Il generale Antonio VIESTI, comandante generale dell'Arma
dei carabinieri porge alla Commissione il suo saluto più
cordiale e grato per l'opportunità offertagli di esprimere il
pensiero dell'Arma dei carabinieri sull'importante problema
del nuovo modello di difesa. Premette che il ministro della
difesa ha già autorevolmente delineato il quadro strategico di
riferimento ed illustrato i princìpi informatori del progetto
di ristrutturazione delle forze armate. Rileva in primo luogo
che, nel nuovo modello di difesa, deve essere riconfermato ai
carabinieri il ruolo attivo che hanno sempre svolto
nell'ambito delle Forze armate, quale arma combattente e quale
organismo preposto ad altri compiti militari: difesa del
territorio, mobilitazione e polizia militare.
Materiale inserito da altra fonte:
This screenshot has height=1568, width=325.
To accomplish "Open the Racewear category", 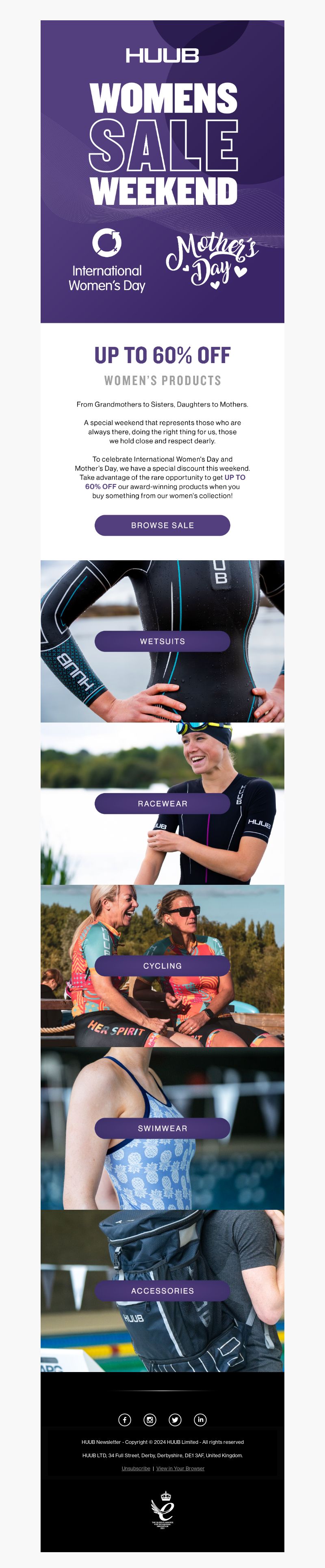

Non per nulla la struttura dell'Arma ben si attaglia
all'assolvimento dei compiti appena enunciati, disponendo di
ben 13 battaglioni carabinieri, di 4.659 stazioni
capillarmente distribuite sul territorio, nonché di numerosi
reparti di polizia militare presso le tre Forze armate.
Tanto premesso, al solo scopo di fornire un quadro il più
esauriente possibile, ritiene opportuno tracciare i passaggi
nel tempo delle varie disposizioni normative che hanno dato
all'Arma, sin dalle origini, un assetto istituzionale
particolare con dipendenze e funzioni non riscontrabili in
altre organizzazioni dell'apparato statale.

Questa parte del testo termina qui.